Check out code and cd
Install tool dependencies; If you’ve worked on other PUL projects they will already be installed.
1. Lando
2. asdf
3. postgresql (brew install postgresql: PostgreSQL runs inside a Docker container, managed by Lando, but the pg gem still needs a local PostgreSQL library to install successfully.)
Install asdf dependencies with asdf
1. asdf plugin add ruby
2. asdf plugin add node
3. asdf plugin add yarn
4. asdf plugin add java
5. asdf install
6. … but because asdf is not a dependency manager, if there are errors, you may need to install other dependencies. For example: brew install gpg
OR - Install dependencies with brew and chruby
ruby-install 3.2.3 -- --with-openssl-dir=$(brew --prefix openssl@1.1)
If you get “error: use of undeclared identifier ‘RUBY_FUNCTION_NAME_STRING’” while updating, make sure your Xcode toolks are up to date.
close the terminal window and open a new terminal
chruby 3.2.3
ruby --version
Install language-specific dependencies
1. bundle install
2. yarn install

On a Mac with an M1 chip, bundle install may fail. This suggestion helped:

gem install eventmachine -v '1.2.7' -- --with-openssl-dir=$(brew --prefix libressl)
brew install pkg-config
bundle install

Starting / stopping services

We use lando to run services required for both test and development environments.

Start and initialize database and mediaflux services with:

bundle exec rake servers:start

To stop database and mediaflux services:

bundle exec rake servers:stop

You will also want to run the vite development server:

bin/vite dev

Creating users for development and testing

Users can be added one-by-one via an LDAP lookup of their net ID with the following rake task (example argument):

bundle exec rake load_users:load_single_user\["abc123"]

In the non-production environments only, elevate an existing user to developer with the following rake task (example argument):

bundle exec rake user_roles:add_developer\["abc123"]

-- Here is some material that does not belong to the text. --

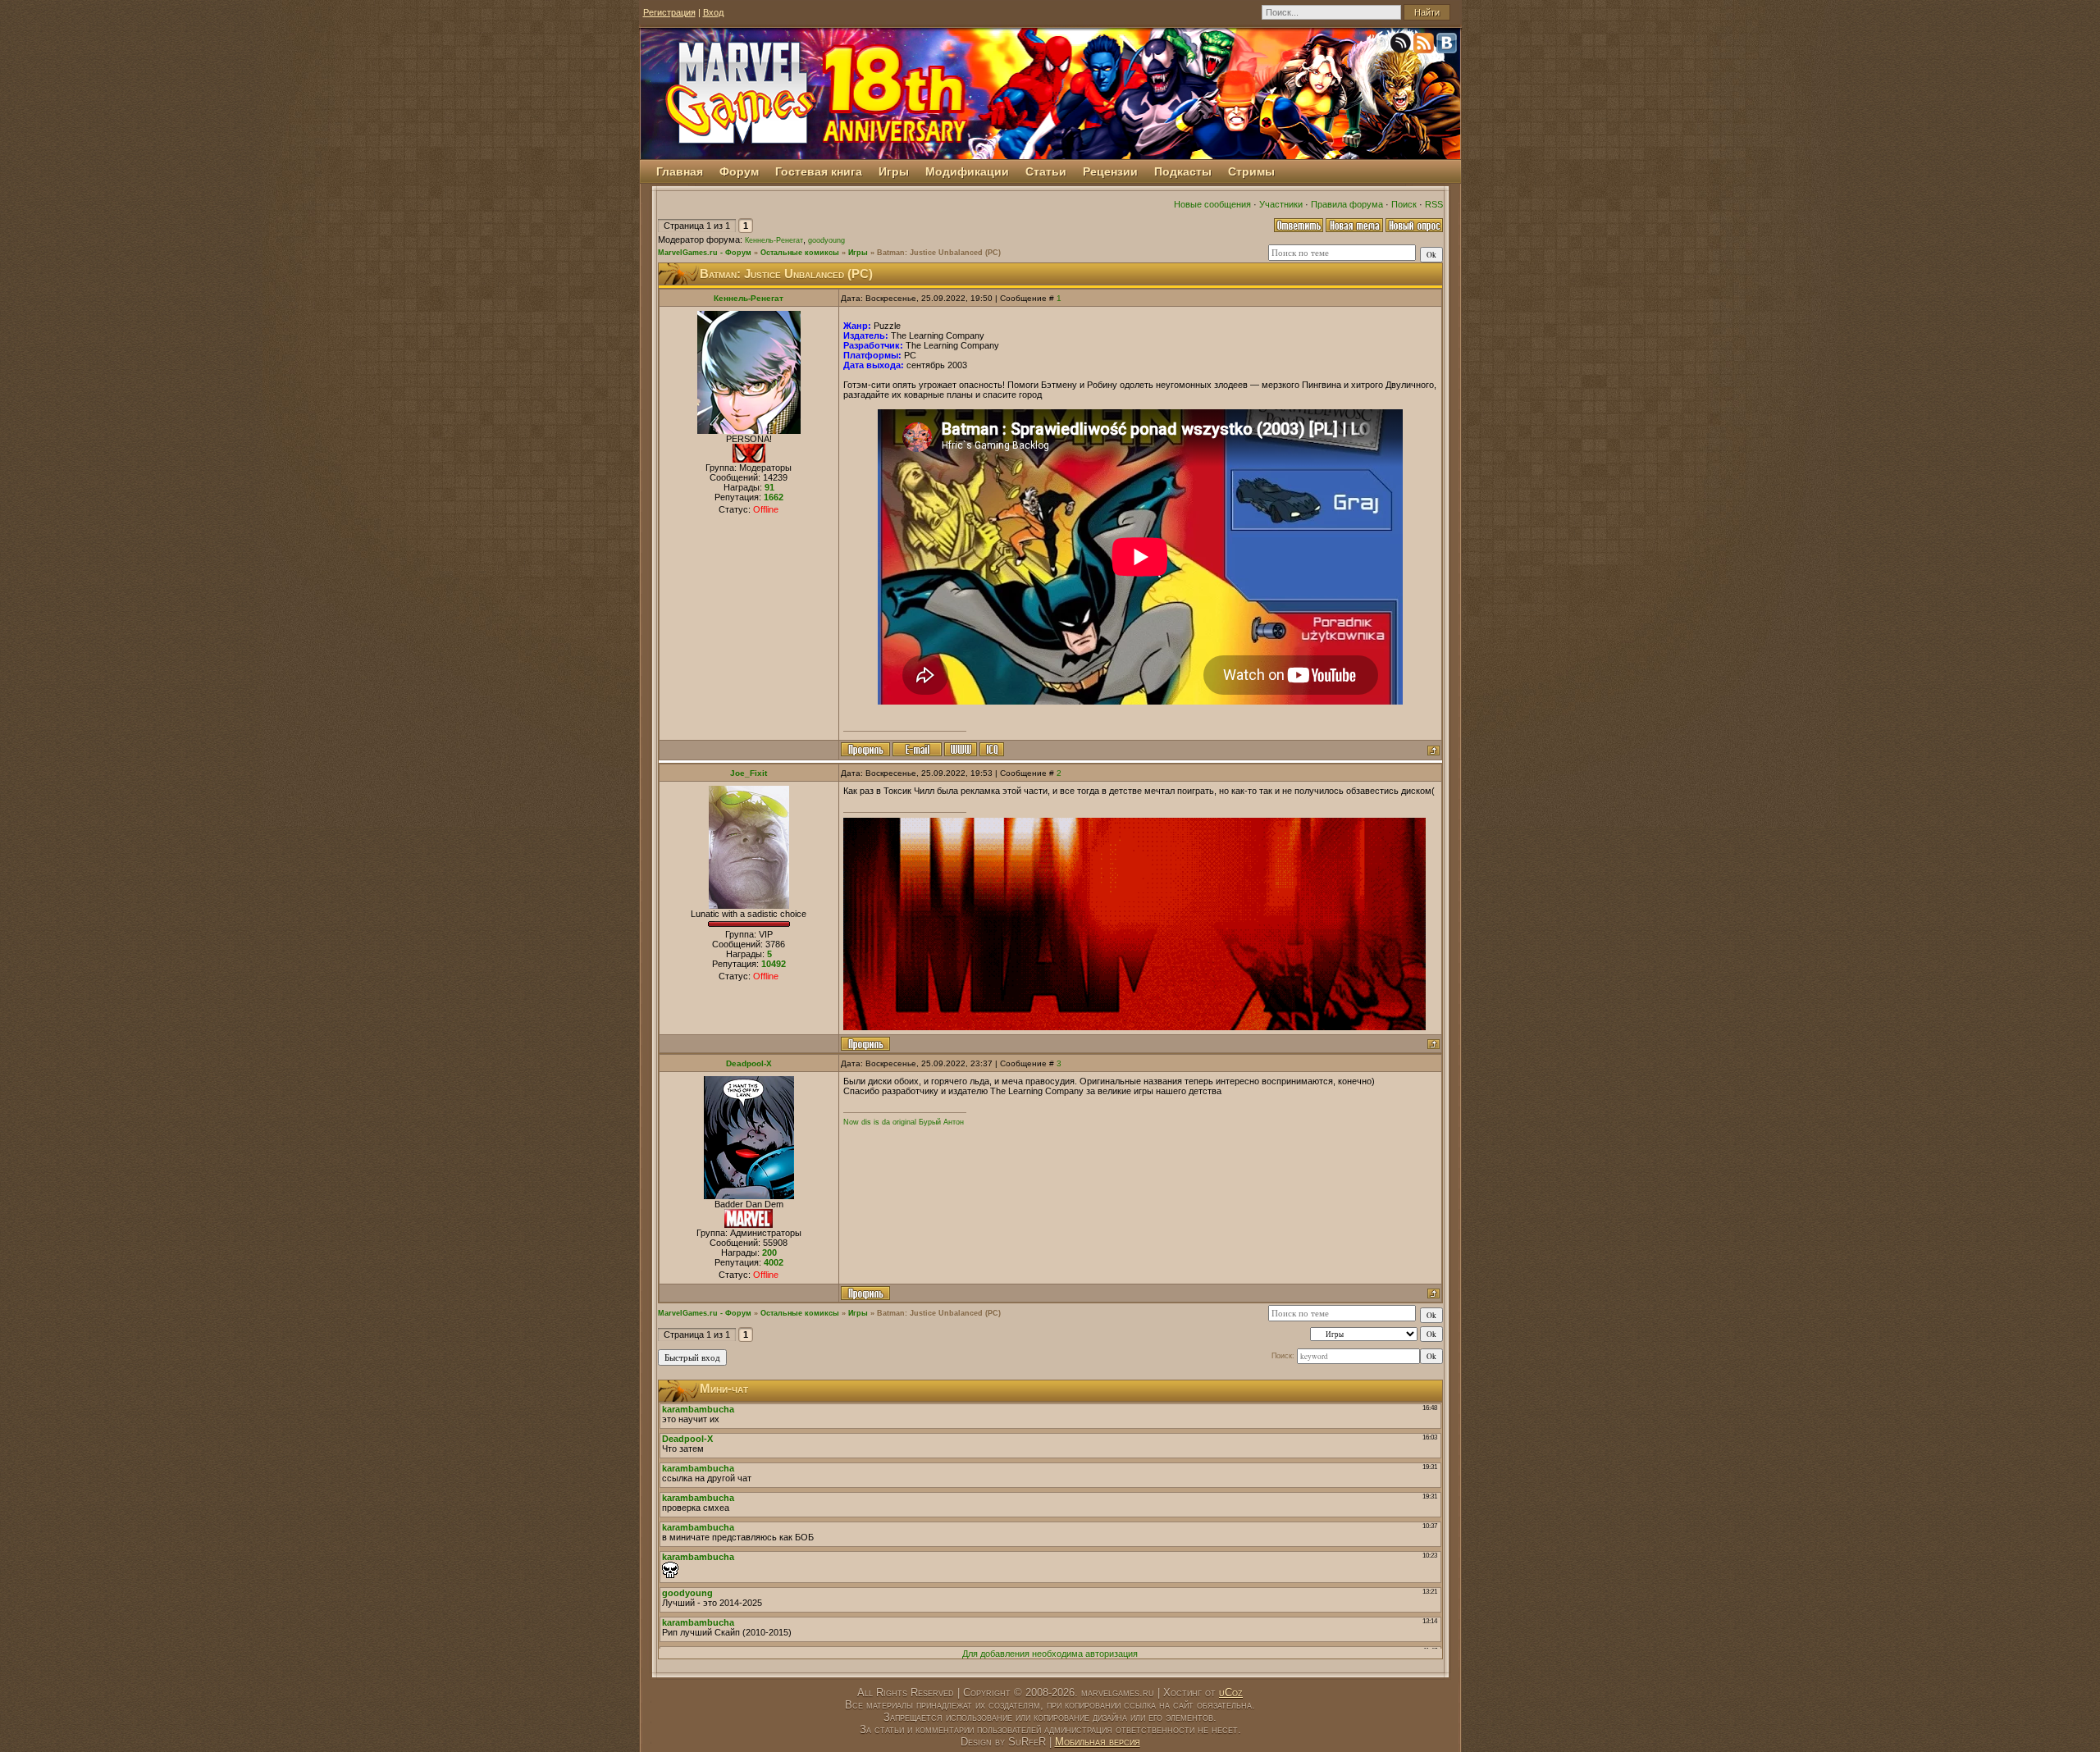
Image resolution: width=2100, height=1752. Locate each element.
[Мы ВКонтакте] (1447, 46)
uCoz (1231, 1692)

Similarly, in the non-production environments only, you can remove developer from a user with the following rake task (example argument):

bundle exec rake user_roles:remove_developer\["abc123"]

MediaFlux Server

You should no longer have to start mediaflux separately. bundle exec rake servers:start includes spinning up mediaflux in docker. Additional documentation for starting the mediaflux server can be found at doc/local_development

Authentication

By default, there exists for the MediaFlux deployment a user account with the following credentials:

domain: system
user: manager
password: change_me

Alternatively, one may please use docker/bin/shell to create a terminal session within the container and find individual accounts within the file /setup/config/users.json.

aterm Client

The MediaFlux aterm may be accessed using 0.0.0.0:8888/aterm/

Desktop Client

The MediaFlux desktop client may be accessed using 0.0.0.0:8888/desktop/

Thick Client

One may start and access the Thick Client using the Java Virtual Machine with the following steps:

$ docker/bin/start
# Within another terminal session, please invoke:
$ docker cp mediaflux:/usr/local/mediaflux/bin/aterm.jar ~/aterm.jar
$ java -Xmx4g -Djava.net.preferIPv4Stack=true -jar ~/aterm.jar

Configuration Commands

> server.identity.set :name carolyn
> display font-size 18
> display prompt   "carolyn > "
> display save

Service Documentation

The MediaFlux service documentation may be accessed using 0.0.0.0.:8888/mflux/service-docs/

How to run test suite

asdf install
bundle install
yarn install
bundle exec rake servers:start
Fast: bundle exec rspec spec
Run in browser: RUN_IN_BROWSER=true bundle exec rspec spec
Run connected to CI mediaflux instance: MFLUX_CI=true MFLUX_CI_PASSWORD="[MFLUX_CI_PASSWORD]" bundle exec rspec spec
MFLUX_CI_PASSWORD can be found in the tigerdata-config vault

How to run only integration tests

To run just the tests that are integration tests, we will need to pass a flag that will only run tests that are tagged as an integration test bundle exec rspec --tag integration

Starting the development server

bundle exec rails s -p 3000
Access application at localhost:3000/

Production and Staging Deployment

Deploy with Capistrano (we are intending to have a deployment mechanism with Ansible Tower, but that is not yet implemented) bundle exec cap production deploy or bundle exec cap staging deploy

Load Balancer

To remove a machine from the load balancer you can use the following command:

bundle exec cap --hosts=tigerdata-prod1 production application:remove_from_nginx

Notice that the name of the machine (tigerdata-prod1 in the example above) must match with the name of the machine indicated in config/deploy for the environment that you are working. When execution of this command is successful you should see a message with the changes made on the server, if you see nothing it is probably because you are not passing the right hosts.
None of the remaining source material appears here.